A Moment to Reflect

Thursday, April 26, 2012
   Hello all! I'd like to officially welcome myself to Somnambulant Gamer. You may refer to me as Ssalarn, and hopefully that will be both mysterious enough and sibilant enough to match the mood our wallpaper tries to engender. I've done a little behind the scenes work with Somnambulant Gamer, but this will be my first acutal post, and it seemed appropriate to me that this post cover transitions.

   Specifically, I'm referring to Monte Cook leaving the design team for the new edition of Dungeons and Dragons currently being developed by Wizards of the Coast. This announcement was released earlier today on the DnDinsider site and it accentuated for me a certain reality of the dark underbelly of gamer society. Now, hold on, I get what you're thinking. "Ssalarn, gamers already ARE the dark underbelly of society!"
Well, those of us reading this know that that's not accurate BUT- and here's where I start to get to the point- it wasn't so long ago that people thought that way.

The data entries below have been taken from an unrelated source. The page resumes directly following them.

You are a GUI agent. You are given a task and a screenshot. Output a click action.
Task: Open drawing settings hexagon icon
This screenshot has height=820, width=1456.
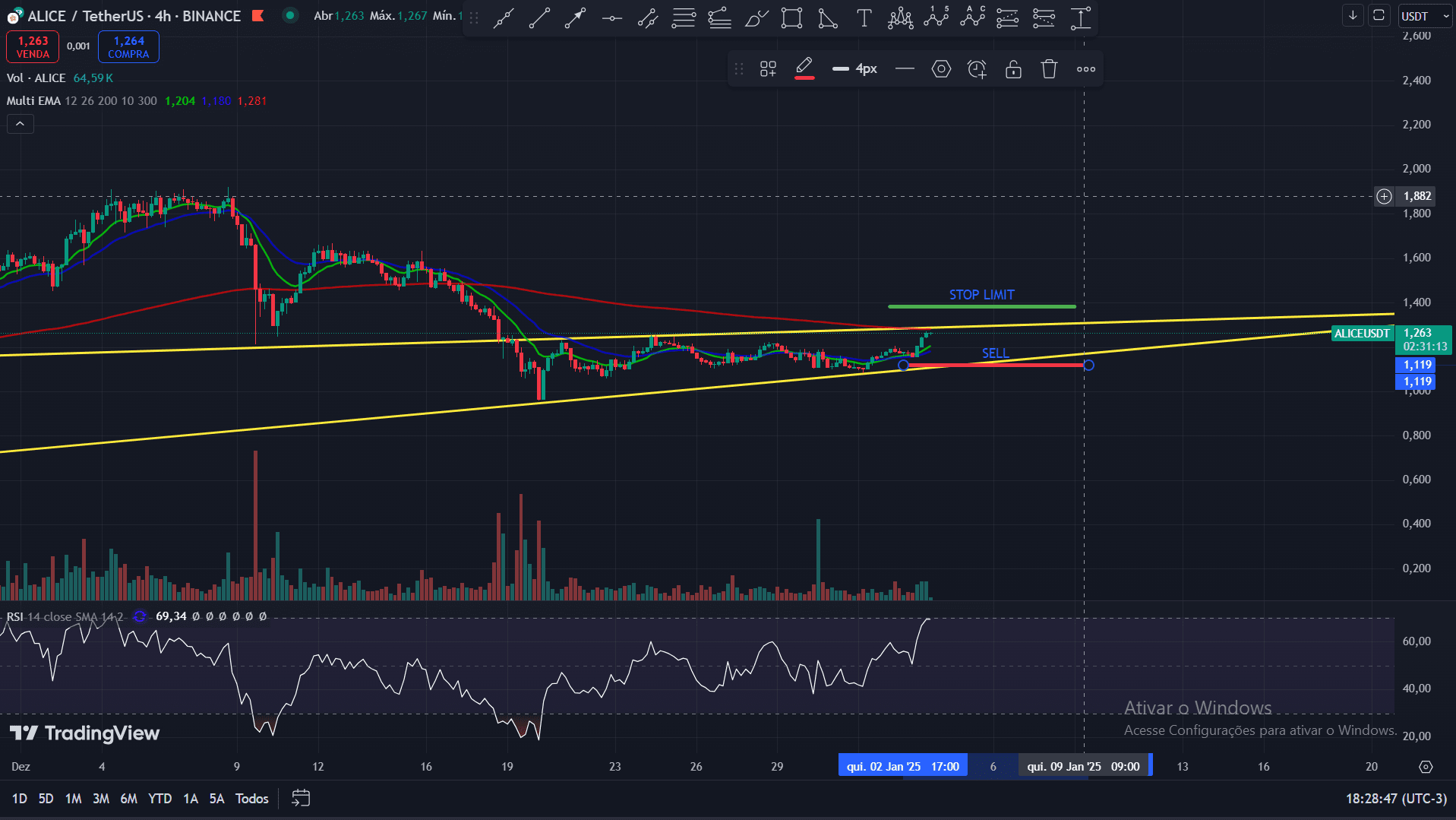click(941, 69)
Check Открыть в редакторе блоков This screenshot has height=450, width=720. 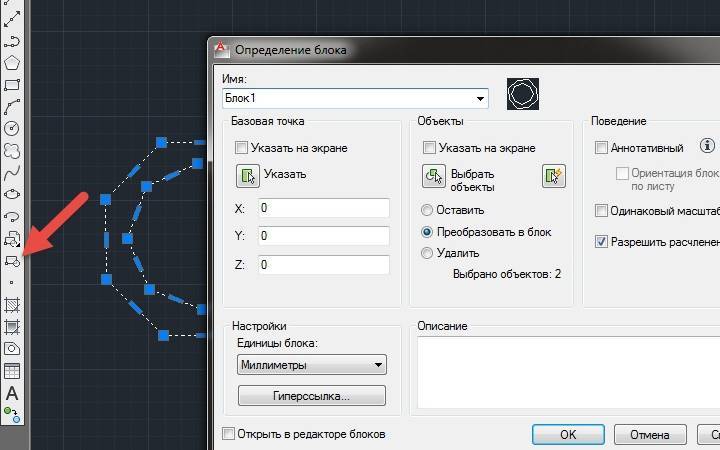(x=228, y=433)
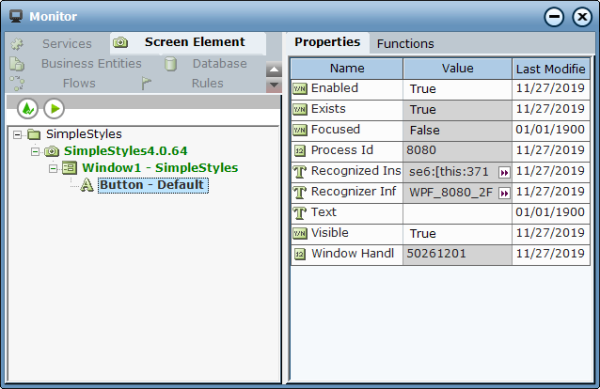
Task: Select the Screen Element camera icon
Action: (x=121, y=42)
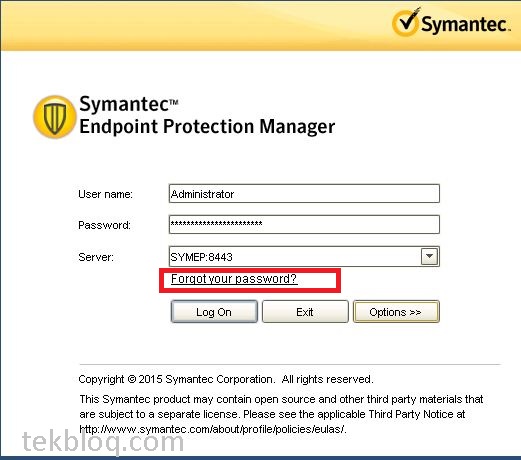This screenshot has height=460, width=521.
Task: Click the Exit button
Action: (x=305, y=312)
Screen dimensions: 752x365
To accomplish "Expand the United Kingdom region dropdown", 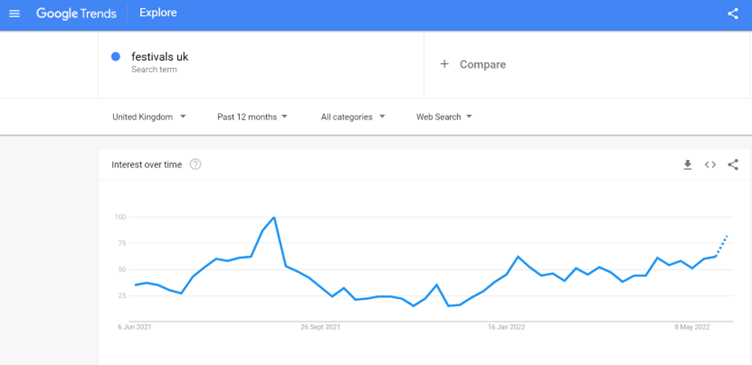I will tap(149, 117).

   Monte was a major design contributor for the 3.whatever versions of D&D, and I was personally excited to see him on the board for this new project. D&DNext purports to be the edition that will bring the best parts of all previous editions into one new, comprehensive game system, a project that was almost doomed to bring out the worst in RPG gamers right from the start. After all, everyone has their favorite edition (if they play) and has doubtless spent months or years trying to convince people who don't share their particular view of why their edition is the best. Anyone following the boards over at dndinsider.com for the last few months would have had the opportunity to see a host of posters spewing the most violent rhetoric imaginable at every opportunity whenever a discussion of what may or may not appear in the new edition came up. Monte, as the poster-child (get it? no? not funny? sigh...) for the 3.x editions of D&D, an edition that has been loved and hated by many with equal passion and is currently being championed through Paizo via their acquisition of the 3.5 OGL (that's open gaming license for those not in the know), was a particular target for much of this. Don't get me wrong, I understand that older editions had their chance and their time has passed. But, isn't it jumping the gun just a little to call for public crucifixions when they haven't even released the game for open playtest?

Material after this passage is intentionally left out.